My pheochromocytoma journey became in the late year of 2008. I didn’t have symptoms but a light fainting episode. I went to the hospital, received a cat scan. Upon checking the cat scan a mass on my left side was found. Nothing was addressed about the mass, and I was told me to go see my primary doctor. I arrived at the primary doctors office and had blood work done.
Once I received my blood work information all seemed fine. My heart rate was a little elevated. Off to the cardiologist I went for further testing. The testing showed everything was ok. I was sent to 4-5 doctors to say nothing was wrong. I was told by one of them that I was delusional.
Finally after round and round with doctors that I wasn’t delusional the cardiologist looked further into it and decided to do a 24hr urine sample.
After 8 months of testing, going back and forth to doctors I finally was diagnosed with pheochromocytoma.

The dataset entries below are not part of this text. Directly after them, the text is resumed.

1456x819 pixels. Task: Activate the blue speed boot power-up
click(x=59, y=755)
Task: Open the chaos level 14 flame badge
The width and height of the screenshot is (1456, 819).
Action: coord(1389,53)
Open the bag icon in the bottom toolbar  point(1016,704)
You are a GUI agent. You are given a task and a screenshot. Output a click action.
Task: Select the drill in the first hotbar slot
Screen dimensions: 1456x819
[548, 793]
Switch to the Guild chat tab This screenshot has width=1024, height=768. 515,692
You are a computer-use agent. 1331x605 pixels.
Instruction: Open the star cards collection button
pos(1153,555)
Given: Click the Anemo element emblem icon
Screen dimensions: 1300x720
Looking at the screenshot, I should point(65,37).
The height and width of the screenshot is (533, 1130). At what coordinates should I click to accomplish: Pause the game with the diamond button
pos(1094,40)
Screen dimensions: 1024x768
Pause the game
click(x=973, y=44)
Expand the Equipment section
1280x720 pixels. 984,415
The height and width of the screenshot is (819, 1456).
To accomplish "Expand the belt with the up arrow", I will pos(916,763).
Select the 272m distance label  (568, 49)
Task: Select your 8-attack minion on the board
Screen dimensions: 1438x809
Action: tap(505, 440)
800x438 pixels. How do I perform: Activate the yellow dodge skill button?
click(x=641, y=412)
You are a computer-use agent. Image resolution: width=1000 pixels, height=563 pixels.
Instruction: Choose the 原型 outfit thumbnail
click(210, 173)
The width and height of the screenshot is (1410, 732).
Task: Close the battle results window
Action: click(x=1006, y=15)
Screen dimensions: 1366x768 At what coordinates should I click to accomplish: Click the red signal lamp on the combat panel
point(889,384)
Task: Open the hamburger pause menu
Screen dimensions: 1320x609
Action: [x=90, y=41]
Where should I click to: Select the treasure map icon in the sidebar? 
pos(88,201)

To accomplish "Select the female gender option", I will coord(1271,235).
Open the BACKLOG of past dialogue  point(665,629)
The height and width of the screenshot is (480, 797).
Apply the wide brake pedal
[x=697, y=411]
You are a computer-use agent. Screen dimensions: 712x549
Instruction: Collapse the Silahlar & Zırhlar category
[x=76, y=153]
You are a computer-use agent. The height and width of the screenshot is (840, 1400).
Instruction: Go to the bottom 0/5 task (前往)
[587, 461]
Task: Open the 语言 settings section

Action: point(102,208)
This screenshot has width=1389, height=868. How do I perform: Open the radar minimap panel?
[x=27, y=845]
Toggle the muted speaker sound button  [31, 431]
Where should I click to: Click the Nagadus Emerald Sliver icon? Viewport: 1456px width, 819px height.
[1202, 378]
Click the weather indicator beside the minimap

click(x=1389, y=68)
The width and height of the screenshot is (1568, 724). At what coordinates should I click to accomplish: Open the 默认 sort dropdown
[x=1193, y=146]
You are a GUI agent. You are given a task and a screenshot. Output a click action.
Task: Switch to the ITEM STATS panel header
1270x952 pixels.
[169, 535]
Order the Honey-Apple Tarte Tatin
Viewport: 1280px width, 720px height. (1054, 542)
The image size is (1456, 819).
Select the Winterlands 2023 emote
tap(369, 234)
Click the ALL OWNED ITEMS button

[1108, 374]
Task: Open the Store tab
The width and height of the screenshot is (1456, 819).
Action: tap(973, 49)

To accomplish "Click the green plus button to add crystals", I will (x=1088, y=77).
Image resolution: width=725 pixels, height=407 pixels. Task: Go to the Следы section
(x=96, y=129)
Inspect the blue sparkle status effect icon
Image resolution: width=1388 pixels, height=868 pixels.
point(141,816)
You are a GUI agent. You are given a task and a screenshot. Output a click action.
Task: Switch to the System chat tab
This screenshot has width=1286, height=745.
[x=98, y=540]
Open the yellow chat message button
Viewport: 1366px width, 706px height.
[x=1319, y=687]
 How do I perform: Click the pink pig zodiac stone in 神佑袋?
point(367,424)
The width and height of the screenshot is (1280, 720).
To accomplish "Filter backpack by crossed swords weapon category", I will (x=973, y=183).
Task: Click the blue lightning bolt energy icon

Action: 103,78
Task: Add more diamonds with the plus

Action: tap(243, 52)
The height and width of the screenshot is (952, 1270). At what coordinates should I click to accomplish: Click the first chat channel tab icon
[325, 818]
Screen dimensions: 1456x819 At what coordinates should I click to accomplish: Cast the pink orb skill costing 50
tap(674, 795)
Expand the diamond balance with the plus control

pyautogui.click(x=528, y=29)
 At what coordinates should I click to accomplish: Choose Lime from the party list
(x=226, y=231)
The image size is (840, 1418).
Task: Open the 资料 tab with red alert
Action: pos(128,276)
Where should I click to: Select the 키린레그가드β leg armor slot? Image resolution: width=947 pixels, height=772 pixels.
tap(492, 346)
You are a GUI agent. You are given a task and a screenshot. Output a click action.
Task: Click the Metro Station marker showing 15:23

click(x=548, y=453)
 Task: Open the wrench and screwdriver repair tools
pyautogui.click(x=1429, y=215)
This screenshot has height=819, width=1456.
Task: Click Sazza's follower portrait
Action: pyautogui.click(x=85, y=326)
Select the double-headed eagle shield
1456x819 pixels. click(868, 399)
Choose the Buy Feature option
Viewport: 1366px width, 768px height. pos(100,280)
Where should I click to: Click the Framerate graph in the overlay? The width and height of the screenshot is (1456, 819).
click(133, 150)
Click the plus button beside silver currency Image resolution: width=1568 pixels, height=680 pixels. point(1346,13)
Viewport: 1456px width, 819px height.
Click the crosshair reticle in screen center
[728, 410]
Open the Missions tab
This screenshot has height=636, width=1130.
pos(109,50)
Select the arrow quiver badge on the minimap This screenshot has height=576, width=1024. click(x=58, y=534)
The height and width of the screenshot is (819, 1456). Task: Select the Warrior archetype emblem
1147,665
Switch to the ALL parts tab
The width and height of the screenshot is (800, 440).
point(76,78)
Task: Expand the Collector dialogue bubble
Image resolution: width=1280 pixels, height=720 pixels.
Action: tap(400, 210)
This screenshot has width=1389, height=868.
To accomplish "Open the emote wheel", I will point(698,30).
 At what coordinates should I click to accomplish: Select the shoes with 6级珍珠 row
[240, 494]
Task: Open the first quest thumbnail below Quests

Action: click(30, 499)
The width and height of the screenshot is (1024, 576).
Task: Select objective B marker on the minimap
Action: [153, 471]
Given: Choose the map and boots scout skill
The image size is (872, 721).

I was placed on beta blockers and heart medication. My heart was racing, but I didn’t feel any symptoms. The surgery was done at U. Penn with Dr. Kendrick Mayurma in 2009. Presently, I have been pheo free for 12yrs. I am still on the road to continue to be healthy as I can be. I am hoping my story helps someone who has or may go through something similar with dealing with doctors who don’t listen to the patient. That was a big problem I had during the 8-month process. It’s a journey no one will understand unless they go through it.
I hope this helps someone who can relate and we are all here together gracefully!